Leading psychiatrists disagree over mental state of father who killed son

·4-min read
Two leading psychiatrists have disagreed over the mental health condition of a man who has admitted to killing his own son (David Cheskin/PA) (PA Archive)
Two leading psychiatrists have disagreed over the mental health condition of a man who has admitted to killing his own son (David Cheskin/PA) (PA Archive)

Two senior consultant psychiatrists are in conflict over the mental state of a man who admitted to killing his two-year-old son, a court has heard.

Dr Khuram Khan assessed Lukasz Czapla after his son Julius was found dead at his flat in Muirhouse in Edinburgh in November 2020.

After multiple interviews, the psychiatrist said the 41-year-old has or had Emotionally Unstable Personality Disorder (EUPD), a condition that causes intense fluctuations of emotions among other symptoms including depression and impulsivity.

Earlier, psychiatrist Dr Alexander Quinn, who also assessed Czapla after the death of his son, agreed Czapla had a “depressive illness”, but that it “was not severe” and dismissed the EUPD diagnosis.

In my view, his (Czapla) long-standing complaint about depression symptoms should be seen within the context of EUPD

Dr Khuram Khan

The court has previously been told Czapla, a former IT technician, had been struggling with depression, which intensified after his seven-year relationship with his former partner Patrycja Szczesniak ended just months before Julius was killed.

At a hearing at the High Court in Edinburgh on Thursday, Alan Cameron, prosecuting, put some of Dr Quinn’s comments about Czapla to Dr Khan in which he said there was “an absence of indicators that you might see in EUPD, and spoke of his time in prison and said he did not present as someone with EUDP.”

Dr Khan, before a 15-strong jury, defended his diagnosis of the accused.

A statement of his was read out in court which said: “In my view, his (Czapla) long-standing complaint about depression symptoms should be seen within the context of EUPD.

“Patients with EUPD can present symptoms of depression such as low mood, anhedonia (inability to feel pleasure) and irritability.

“They have difficulty in managing or regulating emotions and are often described as having low mood lability.”

His went on to say: “Therefore, my view is different from Dr Quinn’s formulation in relation to the primary diagnosis.

“I believe that Mr Czapla does not/did not have frank major depressive disorder, rather his depressive symptoms are or were secondary to the EUPD.”

Previous evidence has heard Czapla took an overdose of his anti-depressant medication and drank wine and beer on the night his son was killed, with the intention of taking his own life.

Dr Khan, in an initial report, said he believed the accused’s level of intoxication played a more substantial role to Czapla’s mental state in the killing of his son.

But after further assessment, Dr Khan said, on the balance of probabilities, he believed EUPD played a “significant major role in the criminal act than what I previously thought.”

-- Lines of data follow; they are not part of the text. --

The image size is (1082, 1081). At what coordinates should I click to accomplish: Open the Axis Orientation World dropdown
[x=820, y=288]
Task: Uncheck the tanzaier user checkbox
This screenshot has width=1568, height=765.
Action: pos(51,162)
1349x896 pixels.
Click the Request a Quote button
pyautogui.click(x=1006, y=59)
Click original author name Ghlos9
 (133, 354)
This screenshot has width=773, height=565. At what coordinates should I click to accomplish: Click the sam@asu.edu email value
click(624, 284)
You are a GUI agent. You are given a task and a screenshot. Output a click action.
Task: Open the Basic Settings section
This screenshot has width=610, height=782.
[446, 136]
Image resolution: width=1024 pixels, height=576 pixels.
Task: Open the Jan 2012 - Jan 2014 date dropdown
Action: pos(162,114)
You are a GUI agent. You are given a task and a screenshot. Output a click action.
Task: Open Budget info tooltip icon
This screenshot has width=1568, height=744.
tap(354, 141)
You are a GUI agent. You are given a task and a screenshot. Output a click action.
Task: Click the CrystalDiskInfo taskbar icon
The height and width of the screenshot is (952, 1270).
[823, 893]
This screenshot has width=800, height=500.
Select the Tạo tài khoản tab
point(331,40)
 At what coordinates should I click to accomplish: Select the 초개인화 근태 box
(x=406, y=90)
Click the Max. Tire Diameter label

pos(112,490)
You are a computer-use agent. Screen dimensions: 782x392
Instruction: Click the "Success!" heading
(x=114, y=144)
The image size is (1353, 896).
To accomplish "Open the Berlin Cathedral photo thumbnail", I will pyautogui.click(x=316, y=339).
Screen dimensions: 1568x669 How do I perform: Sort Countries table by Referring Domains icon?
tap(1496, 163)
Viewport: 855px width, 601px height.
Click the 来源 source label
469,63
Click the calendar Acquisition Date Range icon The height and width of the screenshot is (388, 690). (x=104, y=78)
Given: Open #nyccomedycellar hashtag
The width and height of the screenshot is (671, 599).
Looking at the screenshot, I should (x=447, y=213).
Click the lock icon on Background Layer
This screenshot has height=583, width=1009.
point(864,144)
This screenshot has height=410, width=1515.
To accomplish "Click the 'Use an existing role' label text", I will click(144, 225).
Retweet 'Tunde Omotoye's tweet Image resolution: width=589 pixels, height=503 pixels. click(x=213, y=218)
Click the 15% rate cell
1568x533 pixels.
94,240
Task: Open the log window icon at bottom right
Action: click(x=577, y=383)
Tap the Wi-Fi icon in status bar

He said he was not in a position to confidently conclude whether diminished responsibility at the time of Julius’s death can be used in Czapla’s defence, and said this was ultimately a decision for the jury.

Iain McSporran QC, defending, had no cross-examination questions for Dr Khan.

Toxicologist Karen Kerr was called to give evidence about a blood sample that was taken from Czapla at about 5pm on 21 November 2020, the day his son was found dead.

The court heard the accused consumed drugs and alcohol late on 20 November and in the early hours of the next day.

He was found to have more than three times the “normal” amount of mirtazapine – an anti-depressant – in his blood.

The jury were told 0.08mg would be a standard level for someone prescribed the drug as medication, whereas Czapla’s test result showed 0.29mg.

The witness confirmed the level would have been higher closer to the time of consumption, but she could not dictate when exactly that would have been.

Ms Kerr went on to explain the “half life” – the amount of time it takes for a drug’s active substance in your body to reduce by half – of mirtazapine is between 20 to 40 hours.

She said because of the wide range, the higher level could also “reflect a steady intake” of the drug over a period of time, such as for someone who has been prescribed it.

Czapla was also found to have traces of amitriptyline and nortriptyline, also taken for depression, but Ms Kerr said these were low levels.

Evidence earlier revealed police breathalysed the accused that same day at 11.52am and found 33 micrograms of alcohol per 100ml of breath.

The limit in Scotland is 22mcg.

Czapla denies murdering the toddler in his home in November 2020.

He previously offered to plead guilty to the lesser charge of culpable homicide, but this was rejected by the Crown.

He has pleaded guilty to nine other charges which include dangerous driving, drug possession and having an air weapon.

The trial, before Lord Beckett, continues.